----- Source data -----

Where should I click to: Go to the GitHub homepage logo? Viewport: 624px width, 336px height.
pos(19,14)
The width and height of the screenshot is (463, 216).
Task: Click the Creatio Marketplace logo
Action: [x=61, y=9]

-----

Write out each of the items above word for word.

**Problem solution**
Where should I click to: Go to the GitHub homepage logo? Viewport: 624px width, 336px height.
pos(19,14)
The width and height of the screenshot is (463, 216).
Task: Click the Creatio Marketplace logo
Action: [x=61, y=9]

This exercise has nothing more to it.